* **EXCERPTED DATA**:

/---

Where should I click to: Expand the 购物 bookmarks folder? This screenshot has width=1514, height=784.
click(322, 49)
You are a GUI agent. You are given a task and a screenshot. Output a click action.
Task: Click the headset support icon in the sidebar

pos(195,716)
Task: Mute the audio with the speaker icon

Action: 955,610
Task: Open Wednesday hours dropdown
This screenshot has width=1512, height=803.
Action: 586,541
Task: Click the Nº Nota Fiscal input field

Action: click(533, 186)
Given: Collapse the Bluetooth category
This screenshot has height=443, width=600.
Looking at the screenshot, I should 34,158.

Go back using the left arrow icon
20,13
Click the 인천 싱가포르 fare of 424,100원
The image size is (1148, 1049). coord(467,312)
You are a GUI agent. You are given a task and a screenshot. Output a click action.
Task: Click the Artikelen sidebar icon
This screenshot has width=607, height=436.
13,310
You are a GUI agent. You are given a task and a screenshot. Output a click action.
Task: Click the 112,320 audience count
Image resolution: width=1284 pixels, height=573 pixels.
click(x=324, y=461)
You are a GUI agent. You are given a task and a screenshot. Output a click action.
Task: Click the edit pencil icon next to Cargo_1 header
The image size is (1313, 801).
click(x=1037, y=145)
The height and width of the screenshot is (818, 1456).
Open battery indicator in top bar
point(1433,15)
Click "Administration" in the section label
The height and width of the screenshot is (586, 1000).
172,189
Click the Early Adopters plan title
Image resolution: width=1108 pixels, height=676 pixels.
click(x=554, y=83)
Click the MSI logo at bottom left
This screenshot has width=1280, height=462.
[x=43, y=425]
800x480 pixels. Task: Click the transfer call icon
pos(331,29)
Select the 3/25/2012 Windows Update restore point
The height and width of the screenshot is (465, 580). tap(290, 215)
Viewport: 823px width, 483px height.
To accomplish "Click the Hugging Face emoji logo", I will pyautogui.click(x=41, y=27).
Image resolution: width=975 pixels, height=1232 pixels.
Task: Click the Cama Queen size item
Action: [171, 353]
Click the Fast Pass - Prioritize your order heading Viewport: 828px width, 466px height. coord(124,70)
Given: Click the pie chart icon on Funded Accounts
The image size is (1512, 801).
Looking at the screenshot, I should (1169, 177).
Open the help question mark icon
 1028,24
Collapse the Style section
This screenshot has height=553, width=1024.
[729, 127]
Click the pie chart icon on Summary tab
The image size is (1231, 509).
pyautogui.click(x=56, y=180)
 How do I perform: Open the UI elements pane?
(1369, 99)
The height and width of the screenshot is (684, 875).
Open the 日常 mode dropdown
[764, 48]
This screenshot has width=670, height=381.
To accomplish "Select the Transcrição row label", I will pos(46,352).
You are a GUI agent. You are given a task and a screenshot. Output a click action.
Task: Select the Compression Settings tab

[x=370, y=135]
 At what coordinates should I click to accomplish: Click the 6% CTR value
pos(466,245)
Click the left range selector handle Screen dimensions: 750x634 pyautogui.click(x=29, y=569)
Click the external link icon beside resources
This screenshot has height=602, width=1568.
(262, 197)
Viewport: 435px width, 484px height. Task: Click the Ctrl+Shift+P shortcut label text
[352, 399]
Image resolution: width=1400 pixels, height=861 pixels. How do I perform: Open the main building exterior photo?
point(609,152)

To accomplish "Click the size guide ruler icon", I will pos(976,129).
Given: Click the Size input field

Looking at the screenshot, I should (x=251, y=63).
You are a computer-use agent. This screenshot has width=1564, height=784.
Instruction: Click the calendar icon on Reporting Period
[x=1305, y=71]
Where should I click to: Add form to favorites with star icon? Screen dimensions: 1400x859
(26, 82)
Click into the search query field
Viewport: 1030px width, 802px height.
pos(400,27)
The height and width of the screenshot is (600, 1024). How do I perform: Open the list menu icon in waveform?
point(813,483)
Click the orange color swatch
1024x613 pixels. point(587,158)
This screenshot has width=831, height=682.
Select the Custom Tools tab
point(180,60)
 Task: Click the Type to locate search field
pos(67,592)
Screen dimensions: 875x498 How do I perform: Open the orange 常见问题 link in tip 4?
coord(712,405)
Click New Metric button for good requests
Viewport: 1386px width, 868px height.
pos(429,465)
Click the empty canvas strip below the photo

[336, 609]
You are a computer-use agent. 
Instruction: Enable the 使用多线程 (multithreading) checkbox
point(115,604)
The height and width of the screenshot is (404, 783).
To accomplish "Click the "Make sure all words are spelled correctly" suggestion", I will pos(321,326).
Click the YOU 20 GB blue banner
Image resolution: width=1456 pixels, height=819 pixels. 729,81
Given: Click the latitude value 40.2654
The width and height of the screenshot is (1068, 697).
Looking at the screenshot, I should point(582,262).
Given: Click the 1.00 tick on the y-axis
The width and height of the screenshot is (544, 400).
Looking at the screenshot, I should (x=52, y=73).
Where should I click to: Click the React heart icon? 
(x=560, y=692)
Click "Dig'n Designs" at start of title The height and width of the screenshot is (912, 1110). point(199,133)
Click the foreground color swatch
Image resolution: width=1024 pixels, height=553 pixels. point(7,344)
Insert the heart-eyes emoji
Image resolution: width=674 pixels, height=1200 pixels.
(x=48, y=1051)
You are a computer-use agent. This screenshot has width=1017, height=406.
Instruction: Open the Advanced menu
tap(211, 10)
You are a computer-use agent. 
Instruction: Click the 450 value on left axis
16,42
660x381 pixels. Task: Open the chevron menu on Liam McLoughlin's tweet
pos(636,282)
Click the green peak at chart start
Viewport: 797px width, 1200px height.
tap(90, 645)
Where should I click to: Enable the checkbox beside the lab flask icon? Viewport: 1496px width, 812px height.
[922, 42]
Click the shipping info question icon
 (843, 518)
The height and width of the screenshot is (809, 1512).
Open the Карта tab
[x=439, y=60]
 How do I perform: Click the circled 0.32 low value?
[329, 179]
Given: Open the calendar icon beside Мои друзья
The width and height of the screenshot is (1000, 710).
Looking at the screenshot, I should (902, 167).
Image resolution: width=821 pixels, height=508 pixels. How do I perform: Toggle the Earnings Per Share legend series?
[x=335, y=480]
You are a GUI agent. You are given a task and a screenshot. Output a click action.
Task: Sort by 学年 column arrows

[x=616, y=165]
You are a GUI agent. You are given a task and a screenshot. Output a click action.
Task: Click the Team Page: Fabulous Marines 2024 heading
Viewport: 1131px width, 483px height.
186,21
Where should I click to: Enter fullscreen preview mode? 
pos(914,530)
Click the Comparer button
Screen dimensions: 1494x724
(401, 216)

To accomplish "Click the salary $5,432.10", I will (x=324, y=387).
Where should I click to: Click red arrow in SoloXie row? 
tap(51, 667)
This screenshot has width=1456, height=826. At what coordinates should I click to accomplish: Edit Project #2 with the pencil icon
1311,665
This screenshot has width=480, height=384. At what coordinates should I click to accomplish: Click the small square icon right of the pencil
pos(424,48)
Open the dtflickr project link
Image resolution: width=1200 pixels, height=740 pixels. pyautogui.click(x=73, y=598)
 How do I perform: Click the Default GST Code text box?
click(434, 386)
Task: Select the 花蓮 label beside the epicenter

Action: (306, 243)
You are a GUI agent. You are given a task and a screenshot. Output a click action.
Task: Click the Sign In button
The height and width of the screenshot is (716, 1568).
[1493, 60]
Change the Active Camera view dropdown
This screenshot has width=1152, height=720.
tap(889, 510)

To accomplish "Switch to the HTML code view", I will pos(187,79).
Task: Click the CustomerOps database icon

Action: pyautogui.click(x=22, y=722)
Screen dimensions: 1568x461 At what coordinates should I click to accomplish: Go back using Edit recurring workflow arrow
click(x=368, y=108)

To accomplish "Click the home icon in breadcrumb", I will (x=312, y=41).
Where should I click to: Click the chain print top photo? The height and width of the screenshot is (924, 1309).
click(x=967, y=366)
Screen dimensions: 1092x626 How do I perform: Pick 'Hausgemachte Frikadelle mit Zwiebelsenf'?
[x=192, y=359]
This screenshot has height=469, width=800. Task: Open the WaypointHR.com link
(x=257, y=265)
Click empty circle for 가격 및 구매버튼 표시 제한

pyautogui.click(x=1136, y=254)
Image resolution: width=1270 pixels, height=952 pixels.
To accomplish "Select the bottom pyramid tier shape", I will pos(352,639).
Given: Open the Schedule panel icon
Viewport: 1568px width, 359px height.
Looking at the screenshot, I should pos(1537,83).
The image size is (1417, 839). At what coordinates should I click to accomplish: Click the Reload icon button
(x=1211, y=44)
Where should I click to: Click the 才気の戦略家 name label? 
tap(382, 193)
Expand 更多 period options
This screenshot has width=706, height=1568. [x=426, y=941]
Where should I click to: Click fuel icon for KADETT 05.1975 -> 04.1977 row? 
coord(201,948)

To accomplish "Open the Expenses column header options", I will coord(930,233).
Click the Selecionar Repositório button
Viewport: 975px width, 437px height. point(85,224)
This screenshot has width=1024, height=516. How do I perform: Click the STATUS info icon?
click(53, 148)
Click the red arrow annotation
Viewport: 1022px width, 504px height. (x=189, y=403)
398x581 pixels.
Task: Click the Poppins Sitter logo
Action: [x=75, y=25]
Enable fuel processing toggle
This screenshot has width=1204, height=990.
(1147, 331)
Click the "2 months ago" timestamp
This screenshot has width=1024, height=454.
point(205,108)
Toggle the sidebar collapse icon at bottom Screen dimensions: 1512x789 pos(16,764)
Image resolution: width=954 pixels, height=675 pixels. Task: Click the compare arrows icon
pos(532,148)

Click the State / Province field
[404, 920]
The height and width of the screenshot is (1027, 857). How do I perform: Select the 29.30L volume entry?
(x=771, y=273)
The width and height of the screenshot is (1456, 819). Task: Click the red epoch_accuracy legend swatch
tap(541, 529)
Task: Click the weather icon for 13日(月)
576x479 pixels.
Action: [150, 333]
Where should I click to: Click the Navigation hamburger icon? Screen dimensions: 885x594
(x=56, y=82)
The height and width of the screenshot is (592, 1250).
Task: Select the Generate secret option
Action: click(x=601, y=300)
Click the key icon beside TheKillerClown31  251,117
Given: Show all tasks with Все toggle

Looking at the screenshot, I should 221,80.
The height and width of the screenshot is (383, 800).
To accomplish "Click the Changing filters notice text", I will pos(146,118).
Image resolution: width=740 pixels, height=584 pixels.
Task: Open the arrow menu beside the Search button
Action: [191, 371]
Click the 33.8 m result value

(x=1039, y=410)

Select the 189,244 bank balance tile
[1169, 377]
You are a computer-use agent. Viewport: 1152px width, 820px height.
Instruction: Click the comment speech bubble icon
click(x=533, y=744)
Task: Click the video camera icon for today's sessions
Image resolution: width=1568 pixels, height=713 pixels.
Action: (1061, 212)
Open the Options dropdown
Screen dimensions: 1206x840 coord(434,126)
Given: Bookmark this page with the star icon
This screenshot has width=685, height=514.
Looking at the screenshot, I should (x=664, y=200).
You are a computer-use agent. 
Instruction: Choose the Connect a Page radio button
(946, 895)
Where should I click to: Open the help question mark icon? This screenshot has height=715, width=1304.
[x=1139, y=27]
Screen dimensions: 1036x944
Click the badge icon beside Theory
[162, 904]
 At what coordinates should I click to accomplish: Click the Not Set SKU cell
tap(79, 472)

\---

* **TASK STATEMENT**: Print the rows again exactly as they appear, from the line containing "The image size is (1417, 839)." through the line containing "Action: [150, 333]".

* **TASK OUTPUT**:
The image size is (1417, 839). At what coordinates should I click to accomplish: Click the Reload icon button
(x=1211, y=44)
Where should I click to: Click the 才気の戦略家 name label? 
tap(382, 193)
Expand 更多 period options
This screenshot has width=706, height=1568. [x=426, y=941]
Where should I click to: Click fuel icon for KADETT 05.1975 -> 04.1977 row? 
coord(201,948)

To accomplish "Open the Expenses column header options", I will coord(930,233).
Click the Selecionar Repositório button
Viewport: 975px width, 437px height. point(85,224)
This screenshot has width=1024, height=516. How do I perform: Click the STATUS info icon?
click(53, 148)
Click the red arrow annotation
Viewport: 1022px width, 504px height. (x=189, y=403)
398x581 pixels.
Task: Click the Poppins Sitter logo
Action: [x=75, y=25]
Enable fuel processing toggle
This screenshot has width=1204, height=990.
(1147, 331)
Click the "2 months ago" timestamp
This screenshot has width=1024, height=454.
point(205,108)
Toggle the sidebar collapse icon at bottom Screen dimensions: 1512x789 pos(16,764)
Image resolution: width=954 pixels, height=675 pixels. Task: Click the compare arrows icon
pos(532,148)

Click the State / Province field
[404, 920]
The height and width of the screenshot is (1027, 857). How do I perform: Select the 29.30L volume entry?
(x=771, y=273)
The width and height of the screenshot is (1456, 819). Task: Click the red epoch_accuracy legend swatch
tap(541, 529)
Task: Click the weather icon for 13日(月)
576x479 pixels.
Action: [150, 333]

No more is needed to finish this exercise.